Genomic perplexity and the evolution of context-dependent function
Abstract The fundamental principle that selection acts on a gene's function often assumes implicitly that this function is fixed and intrinsic. However, empirical evidence from pangenomics, synthetic biology, and GWAS consistently demonstrates that organismal function is highly context-dependent, varying across genomic backgrounds and cellular states, even for core genes. Drawing a conceptual parallel with modern large language models (LLMs), I propose that genomes, like LLMs, do not encode fixed functions but rather “probability distributions” over functional and phenotypic outcomes. This framework draws a conceptual analogy between epistasis and transformer-style “attention mechanisms,” suggesting that genomic context weights the influence of distant genetic elements.
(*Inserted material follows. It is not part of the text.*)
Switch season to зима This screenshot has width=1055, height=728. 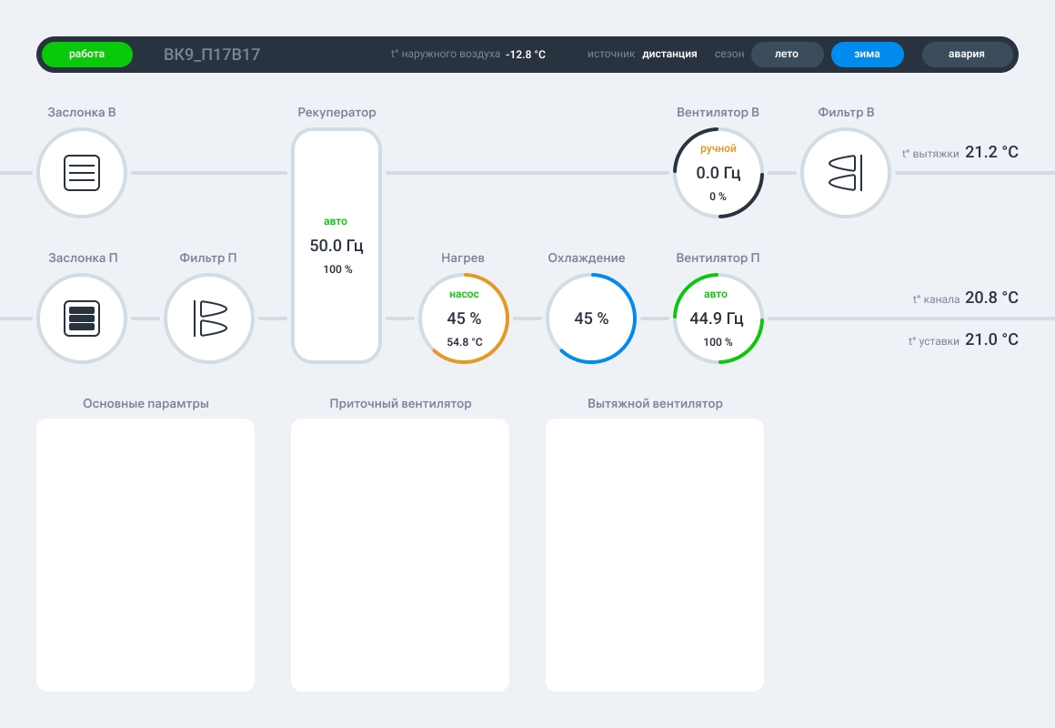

I also introduce the concept of “genomic perplexity”—an information-theoretic measure of the statistical unexpectedness and incompatibility of a genetic element within its host context. I demonstrate how perplexity serves as a quantifiable metric for the well-known fitness cost associated with interspecies gene flow (eg horizontal gene transfer (HGT) and introgression), where a new gene represents a high-perplexity token. This perspective formalizes long-standing observations of genomic fit and provides a testable framework for predicting the integration potential of accessory genes and directing future research in synthetic biology and evolutionary modeling.